== Segment start ==

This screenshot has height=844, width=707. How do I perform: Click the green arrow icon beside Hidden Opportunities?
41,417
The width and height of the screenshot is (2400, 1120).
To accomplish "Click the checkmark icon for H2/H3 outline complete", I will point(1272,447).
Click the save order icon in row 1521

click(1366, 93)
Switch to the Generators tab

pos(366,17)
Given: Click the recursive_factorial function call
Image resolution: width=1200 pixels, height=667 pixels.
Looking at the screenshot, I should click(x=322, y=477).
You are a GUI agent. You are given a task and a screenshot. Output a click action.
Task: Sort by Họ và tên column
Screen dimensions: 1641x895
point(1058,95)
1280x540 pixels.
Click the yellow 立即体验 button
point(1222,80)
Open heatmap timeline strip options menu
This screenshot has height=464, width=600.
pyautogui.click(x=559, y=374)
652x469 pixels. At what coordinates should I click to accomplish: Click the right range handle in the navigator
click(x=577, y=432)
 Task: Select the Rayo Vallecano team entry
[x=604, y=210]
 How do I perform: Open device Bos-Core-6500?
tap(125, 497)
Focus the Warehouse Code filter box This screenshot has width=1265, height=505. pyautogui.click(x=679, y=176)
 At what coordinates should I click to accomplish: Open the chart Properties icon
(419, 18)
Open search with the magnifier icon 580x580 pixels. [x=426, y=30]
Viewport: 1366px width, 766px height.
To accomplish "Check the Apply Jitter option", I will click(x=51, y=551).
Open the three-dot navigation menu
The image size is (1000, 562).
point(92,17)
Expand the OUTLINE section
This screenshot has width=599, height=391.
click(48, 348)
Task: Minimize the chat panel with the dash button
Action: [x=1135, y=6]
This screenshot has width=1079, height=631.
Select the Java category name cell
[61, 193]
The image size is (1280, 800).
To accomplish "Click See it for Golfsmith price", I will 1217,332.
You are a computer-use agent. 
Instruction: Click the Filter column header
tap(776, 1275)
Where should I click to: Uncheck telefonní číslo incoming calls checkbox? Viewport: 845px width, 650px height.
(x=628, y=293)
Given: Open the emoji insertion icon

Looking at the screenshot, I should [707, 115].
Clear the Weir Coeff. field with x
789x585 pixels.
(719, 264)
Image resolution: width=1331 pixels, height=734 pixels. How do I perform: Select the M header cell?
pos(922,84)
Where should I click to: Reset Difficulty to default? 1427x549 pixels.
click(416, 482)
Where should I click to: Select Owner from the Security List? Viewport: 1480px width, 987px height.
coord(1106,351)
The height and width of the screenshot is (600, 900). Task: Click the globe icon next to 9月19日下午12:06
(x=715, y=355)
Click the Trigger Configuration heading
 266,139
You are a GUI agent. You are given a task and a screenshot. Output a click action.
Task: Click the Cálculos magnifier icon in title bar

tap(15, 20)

== Segment end ==

* [Your goal]:
Word for word, restate all of the entries.

* [Problem solution]:
This screenshot has height=844, width=707. How do I perform: Click the green arrow icon beside Hidden Opportunities?
41,417
The width and height of the screenshot is (2400, 1120).
To accomplish "Click the checkmark icon for H2/H3 outline complete", I will point(1272,447).
Click the save order icon in row 1521

click(1366, 93)
Switch to the Generators tab

pos(366,17)
Given: Click the recursive_factorial function call
Image resolution: width=1200 pixels, height=667 pixels.
Looking at the screenshot, I should click(x=322, y=477).
You are a GUI agent. You are given a task and a screenshot. Output a click action.
Task: Sort by Họ và tên column
Screen dimensions: 1641x895
point(1058,95)
1280x540 pixels.
Click the yellow 立即体验 button
point(1222,80)
Open heatmap timeline strip options menu
This screenshot has height=464, width=600.
pyautogui.click(x=559, y=374)
652x469 pixels. At what coordinates should I click to accomplish: Click the right range handle in the navigator
click(x=577, y=432)
 Task: Select the Rayo Vallecano team entry
[x=604, y=210]
 How do I perform: Open device Bos-Core-6500?
tap(125, 497)
Focus the Warehouse Code filter box This screenshot has width=1265, height=505. pyautogui.click(x=679, y=176)
 At what coordinates should I click to accomplish: Open the chart Properties icon
(419, 18)
Open search with the magnifier icon 580x580 pixels. [x=426, y=30]
Viewport: 1366px width, 766px height.
To accomplish "Check the Apply Jitter option", I will click(x=51, y=551).
Open the three-dot navigation menu
The image size is (1000, 562).
point(92,17)
Expand the OUTLINE section
This screenshot has width=599, height=391.
click(48, 348)
Task: Minimize the chat panel with the dash button
Action: [x=1135, y=6]
This screenshot has width=1079, height=631.
Select the Java category name cell
[61, 193]
The image size is (1280, 800).
To accomplish "Click See it for Golfsmith price", I will 1217,332.
You are a computer-use agent. 
Instruction: Click the Filter column header
tap(776, 1275)
Where should I click to: Uncheck telefonní číslo incoming calls checkbox? Viewport: 845px width, 650px height.
(x=628, y=293)
Given: Open the emoji insertion icon

Looking at the screenshot, I should [707, 115].
Clear the Weir Coeff. field with x
789x585 pixels.
(719, 264)
Image resolution: width=1331 pixels, height=734 pixels. How do I perform: Select the M header cell?
pos(922,84)
Where should I click to: Reset Difficulty to default? 1427x549 pixels.
click(416, 482)
Where should I click to: Select Owner from the Security List? Viewport: 1480px width, 987px height.
coord(1106,351)
The height and width of the screenshot is (600, 900). Task: Click the globe icon next to 9月19日下午12:06
(x=715, y=355)
Click the Trigger Configuration heading
 266,139
You are a GUI agent. You are given a task and a screenshot. Output a click action.
Task: Click the Cálculos magnifier icon in title bar

tap(15, 20)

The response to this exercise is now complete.